(Text provided)
The Bishop of London on the Holy Trinity

Address to the Star Course at St Andrew's Fulham Fields by Bp Richard Chartres.

Holy Holy Holy, Lord God Almighty
Heaven and Earth are full of thy Glory
Glory be to thee, O Lord Most High.
Amen

You have asked me to talk about the Holy Trinity, and with particular reference to the Holy Spirit.

One of the confessions of the Christian faith which we have preserved in the Church of England, but which isn't often used now, is the creed which says:

And the Catholic Faith is this, that we worship one God in Trinity, and Trinty in Unity, neither confounding the persons, nor dividing the substance.

I want to come back to that, because what sounds at first sight rather cerebral, rather baffling, is in fact a very precious glimpse and vision of the nature of the Christian God. 

 

The Way of Being

I remember going to tea, with a very elderly couple in Oxford, and the question was asked, over the scones, "what does the Holy Trinity mean to you?". And it is the sort of question that takes you right under the 5th rib. You gasp, I was already ordained, so I flannelled ... I felt I had to flannel ... and I flannelled about the Holy Trinity as an idea about God. I ventured one or two of those embarrassing similes that are the stock of Trinity Sunday sermons, you know the sort of thing, the Clover Leaf and that kind of little picture. It sounded even to me at that time rather flat, and I recognise now that I was entirely on the wrong track, and that the Holy Trinity is not so much an idea about God, which has to be in some way apologised for or explained away. The Holy Trinity is a way of being - It's a way of being and it is central to living the Christian Faith, although I am only just beginning my own entry into the Holy Trinity, and I'm somewhat wary this evening lest I seem to pose as someone who has plumbed the depths.

(Recorded data)

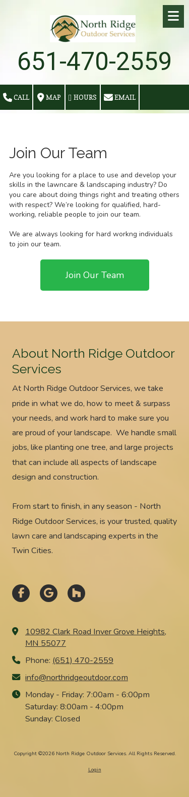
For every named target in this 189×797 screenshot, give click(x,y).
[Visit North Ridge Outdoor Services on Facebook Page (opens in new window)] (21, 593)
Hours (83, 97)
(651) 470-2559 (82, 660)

(Required tasks)
A - Copy the passage of the Holy Trinity address from "You have asked" up to and including "dividing the substance.".
B - Answer these questions about the Holy Trinity address:
(i) At which church was the address given?
(ii) In which city did the speaker have tea with the elderly couple?
(iii) Which simile from Trinity Sunday sermons does the speaker name?

(In response)
A -
You have asked me to talk about the Holy Trinity, and with particular reference to the Holy Spirit.

One of the confessions of the Christian faith which we have preserved in the Church of England, but which isn't often used now, is the creed which says:

And the Catholic Faith is this, that we worship one God in Trinity, and Trinty in Unity, neither confounding the persons, nor dividing the substance.

B -
(i) St Andrew's Fulham Fields
(ii) Oxford
(iii) The Clover Leaf